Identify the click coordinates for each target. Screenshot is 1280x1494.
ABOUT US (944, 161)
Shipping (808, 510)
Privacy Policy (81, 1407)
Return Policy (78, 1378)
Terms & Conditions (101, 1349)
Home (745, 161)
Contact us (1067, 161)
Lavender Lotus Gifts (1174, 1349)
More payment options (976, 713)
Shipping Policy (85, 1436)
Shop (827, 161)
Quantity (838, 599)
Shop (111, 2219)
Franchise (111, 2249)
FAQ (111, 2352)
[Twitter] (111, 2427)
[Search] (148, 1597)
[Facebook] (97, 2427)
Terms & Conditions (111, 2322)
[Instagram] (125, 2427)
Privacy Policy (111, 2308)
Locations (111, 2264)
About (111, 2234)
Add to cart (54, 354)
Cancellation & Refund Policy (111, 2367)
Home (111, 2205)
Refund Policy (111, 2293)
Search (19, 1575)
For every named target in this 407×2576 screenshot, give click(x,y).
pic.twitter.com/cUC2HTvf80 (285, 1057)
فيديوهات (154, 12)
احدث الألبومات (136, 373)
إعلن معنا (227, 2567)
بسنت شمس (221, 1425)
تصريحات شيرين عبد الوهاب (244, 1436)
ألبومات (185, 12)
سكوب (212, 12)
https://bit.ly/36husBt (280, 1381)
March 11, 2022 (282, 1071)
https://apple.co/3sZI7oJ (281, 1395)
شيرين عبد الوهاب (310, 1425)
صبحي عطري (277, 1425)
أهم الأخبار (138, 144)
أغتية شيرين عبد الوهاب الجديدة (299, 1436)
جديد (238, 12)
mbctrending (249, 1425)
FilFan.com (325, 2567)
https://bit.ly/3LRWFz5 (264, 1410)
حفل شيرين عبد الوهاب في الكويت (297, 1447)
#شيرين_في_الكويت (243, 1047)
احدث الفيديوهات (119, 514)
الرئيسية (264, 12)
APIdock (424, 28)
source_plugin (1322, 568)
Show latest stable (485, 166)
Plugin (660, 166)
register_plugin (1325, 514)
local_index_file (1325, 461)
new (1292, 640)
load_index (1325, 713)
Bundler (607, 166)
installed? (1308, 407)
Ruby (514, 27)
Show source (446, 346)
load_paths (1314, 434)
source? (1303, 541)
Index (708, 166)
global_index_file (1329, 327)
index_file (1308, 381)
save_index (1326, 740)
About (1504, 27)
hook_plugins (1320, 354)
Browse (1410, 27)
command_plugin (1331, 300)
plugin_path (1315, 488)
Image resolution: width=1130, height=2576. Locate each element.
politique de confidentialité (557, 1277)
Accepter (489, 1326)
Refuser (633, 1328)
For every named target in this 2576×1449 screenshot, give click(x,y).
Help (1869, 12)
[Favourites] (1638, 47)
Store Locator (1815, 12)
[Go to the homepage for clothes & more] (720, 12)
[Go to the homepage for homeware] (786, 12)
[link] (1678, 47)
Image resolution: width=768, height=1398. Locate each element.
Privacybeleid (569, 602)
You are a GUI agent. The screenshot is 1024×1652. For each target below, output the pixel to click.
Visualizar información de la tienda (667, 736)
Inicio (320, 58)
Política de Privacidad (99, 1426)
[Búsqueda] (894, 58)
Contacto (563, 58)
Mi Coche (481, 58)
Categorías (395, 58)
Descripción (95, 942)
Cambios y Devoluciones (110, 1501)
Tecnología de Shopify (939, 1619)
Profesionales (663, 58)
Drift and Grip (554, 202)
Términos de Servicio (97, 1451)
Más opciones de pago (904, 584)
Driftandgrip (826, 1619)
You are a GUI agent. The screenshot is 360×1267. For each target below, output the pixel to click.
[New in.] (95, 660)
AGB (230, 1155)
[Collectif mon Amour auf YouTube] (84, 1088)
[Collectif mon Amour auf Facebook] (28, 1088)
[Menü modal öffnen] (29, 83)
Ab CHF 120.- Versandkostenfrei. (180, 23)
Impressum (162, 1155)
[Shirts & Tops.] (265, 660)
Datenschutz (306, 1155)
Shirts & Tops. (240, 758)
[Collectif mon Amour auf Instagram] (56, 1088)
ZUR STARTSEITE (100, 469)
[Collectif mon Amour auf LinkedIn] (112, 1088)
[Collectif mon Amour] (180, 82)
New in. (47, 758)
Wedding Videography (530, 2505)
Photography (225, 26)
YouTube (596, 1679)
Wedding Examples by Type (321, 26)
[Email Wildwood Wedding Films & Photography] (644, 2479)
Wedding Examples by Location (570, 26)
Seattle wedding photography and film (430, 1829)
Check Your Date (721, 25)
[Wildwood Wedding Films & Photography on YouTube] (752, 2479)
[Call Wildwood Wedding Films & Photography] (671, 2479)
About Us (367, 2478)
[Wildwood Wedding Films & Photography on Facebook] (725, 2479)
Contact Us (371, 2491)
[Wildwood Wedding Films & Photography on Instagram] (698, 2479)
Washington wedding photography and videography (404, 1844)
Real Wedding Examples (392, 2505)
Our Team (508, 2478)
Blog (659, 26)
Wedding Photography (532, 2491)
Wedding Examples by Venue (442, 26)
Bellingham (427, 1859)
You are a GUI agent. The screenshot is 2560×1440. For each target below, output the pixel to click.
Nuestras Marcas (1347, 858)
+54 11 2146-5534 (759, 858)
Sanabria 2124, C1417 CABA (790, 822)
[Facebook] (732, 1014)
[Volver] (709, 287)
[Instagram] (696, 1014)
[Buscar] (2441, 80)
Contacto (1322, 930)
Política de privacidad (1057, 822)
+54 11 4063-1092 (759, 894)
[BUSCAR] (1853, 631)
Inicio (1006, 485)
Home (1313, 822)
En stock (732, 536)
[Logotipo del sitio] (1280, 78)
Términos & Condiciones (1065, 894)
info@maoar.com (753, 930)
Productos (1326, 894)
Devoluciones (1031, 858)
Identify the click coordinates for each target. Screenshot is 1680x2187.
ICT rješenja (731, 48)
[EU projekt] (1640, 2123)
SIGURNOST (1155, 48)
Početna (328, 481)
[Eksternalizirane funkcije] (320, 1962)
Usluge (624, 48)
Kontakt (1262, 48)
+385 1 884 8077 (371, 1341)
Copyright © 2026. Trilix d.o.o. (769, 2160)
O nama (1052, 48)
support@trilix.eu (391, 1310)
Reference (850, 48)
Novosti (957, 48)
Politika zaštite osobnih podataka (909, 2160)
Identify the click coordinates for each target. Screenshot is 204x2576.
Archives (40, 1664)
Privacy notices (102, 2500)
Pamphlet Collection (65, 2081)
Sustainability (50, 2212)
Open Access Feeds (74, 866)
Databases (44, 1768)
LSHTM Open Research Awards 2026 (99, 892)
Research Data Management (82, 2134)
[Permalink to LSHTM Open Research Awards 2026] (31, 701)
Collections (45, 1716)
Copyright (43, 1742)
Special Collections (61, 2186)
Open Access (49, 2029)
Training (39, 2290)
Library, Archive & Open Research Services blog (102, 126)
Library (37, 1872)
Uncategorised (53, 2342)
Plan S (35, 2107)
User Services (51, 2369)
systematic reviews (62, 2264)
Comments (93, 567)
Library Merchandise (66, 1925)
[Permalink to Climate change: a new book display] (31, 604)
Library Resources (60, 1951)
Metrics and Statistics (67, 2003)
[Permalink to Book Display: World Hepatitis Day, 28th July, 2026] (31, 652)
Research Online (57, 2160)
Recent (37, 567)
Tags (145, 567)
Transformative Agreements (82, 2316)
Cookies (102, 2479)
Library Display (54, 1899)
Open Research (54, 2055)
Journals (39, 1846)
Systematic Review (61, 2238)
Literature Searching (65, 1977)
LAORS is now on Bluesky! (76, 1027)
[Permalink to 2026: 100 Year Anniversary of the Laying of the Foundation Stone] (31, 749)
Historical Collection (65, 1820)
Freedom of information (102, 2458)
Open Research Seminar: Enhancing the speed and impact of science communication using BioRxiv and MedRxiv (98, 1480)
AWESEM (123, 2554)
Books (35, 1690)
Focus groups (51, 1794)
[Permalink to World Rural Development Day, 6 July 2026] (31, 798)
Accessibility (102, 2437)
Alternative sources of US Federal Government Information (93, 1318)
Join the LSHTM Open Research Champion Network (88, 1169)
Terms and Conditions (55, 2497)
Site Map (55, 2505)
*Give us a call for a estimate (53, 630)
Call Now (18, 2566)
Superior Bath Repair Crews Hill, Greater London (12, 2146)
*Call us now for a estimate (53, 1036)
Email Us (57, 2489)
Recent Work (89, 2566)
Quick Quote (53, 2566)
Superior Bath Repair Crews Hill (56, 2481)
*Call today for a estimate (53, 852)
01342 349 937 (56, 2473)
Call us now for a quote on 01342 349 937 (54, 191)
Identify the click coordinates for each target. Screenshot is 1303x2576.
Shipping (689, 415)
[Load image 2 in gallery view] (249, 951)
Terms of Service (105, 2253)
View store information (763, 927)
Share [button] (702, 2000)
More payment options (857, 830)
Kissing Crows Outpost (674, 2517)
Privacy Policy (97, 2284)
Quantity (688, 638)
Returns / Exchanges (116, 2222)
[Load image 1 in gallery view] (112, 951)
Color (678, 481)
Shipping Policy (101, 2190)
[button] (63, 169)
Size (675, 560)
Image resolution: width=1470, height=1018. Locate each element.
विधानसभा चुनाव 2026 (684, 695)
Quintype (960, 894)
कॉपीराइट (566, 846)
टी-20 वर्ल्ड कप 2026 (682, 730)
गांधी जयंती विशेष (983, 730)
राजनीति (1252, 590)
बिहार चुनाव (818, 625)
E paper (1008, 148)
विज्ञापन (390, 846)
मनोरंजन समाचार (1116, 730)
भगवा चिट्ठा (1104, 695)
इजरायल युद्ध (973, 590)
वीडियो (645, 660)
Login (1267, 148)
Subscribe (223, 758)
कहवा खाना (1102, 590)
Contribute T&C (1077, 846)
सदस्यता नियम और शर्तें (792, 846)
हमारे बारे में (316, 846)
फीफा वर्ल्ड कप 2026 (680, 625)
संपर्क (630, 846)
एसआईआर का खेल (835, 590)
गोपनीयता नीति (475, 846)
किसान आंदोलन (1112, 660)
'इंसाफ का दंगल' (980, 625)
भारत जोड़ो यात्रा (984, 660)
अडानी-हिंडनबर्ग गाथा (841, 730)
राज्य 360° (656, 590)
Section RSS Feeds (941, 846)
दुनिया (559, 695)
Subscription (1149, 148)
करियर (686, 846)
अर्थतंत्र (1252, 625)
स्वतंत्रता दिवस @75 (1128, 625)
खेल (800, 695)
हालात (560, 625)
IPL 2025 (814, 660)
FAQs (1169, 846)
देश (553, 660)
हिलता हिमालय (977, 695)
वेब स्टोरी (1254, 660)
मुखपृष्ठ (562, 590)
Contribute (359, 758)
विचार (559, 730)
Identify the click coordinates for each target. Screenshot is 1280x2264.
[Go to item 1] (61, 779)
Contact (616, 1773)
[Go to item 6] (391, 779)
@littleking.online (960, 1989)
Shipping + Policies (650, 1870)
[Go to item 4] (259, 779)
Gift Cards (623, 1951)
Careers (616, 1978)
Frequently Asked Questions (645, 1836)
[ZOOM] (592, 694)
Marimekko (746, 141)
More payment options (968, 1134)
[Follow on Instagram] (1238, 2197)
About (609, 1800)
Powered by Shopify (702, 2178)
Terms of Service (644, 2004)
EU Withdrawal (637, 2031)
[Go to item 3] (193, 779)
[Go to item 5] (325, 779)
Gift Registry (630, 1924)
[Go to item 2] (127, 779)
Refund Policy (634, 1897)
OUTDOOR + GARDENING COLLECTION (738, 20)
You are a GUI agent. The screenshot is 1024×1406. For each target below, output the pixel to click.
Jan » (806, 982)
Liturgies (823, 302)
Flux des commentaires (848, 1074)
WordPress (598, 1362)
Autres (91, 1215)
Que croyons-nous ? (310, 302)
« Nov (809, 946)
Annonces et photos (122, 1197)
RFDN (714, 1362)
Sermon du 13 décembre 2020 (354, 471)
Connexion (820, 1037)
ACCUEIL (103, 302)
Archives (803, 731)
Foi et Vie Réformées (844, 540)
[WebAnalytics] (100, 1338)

◆ Task to complete
Of the lines above, extract only those from the line with "info@maoar.com (753, 930)" to the line with "Politika zaštite osobnih podataka (909, 2160)", both included, exactly as written.

◆ Response box
info@maoar.com (753, 930)
Productos (1326, 894)
Devoluciones (1031, 858)
Identify the click coordinates for each target. Screenshot is 1680x2187.
ICT rješenja (731, 48)
[EU projekt] (1640, 2123)
SIGURNOST (1155, 48)
Početna (328, 481)
[Eksternalizirane funkcije] (320, 1962)
Usluge (624, 48)
Kontakt (1262, 48)
+385 1 884 8077 (371, 1341)
Copyright © 2026. Trilix d.o.o. (769, 2160)
O nama (1052, 48)
support@trilix.eu (391, 1310)
Reference (850, 48)
Novosti (957, 48)
Politika zaštite osobnih podataka (909, 2160)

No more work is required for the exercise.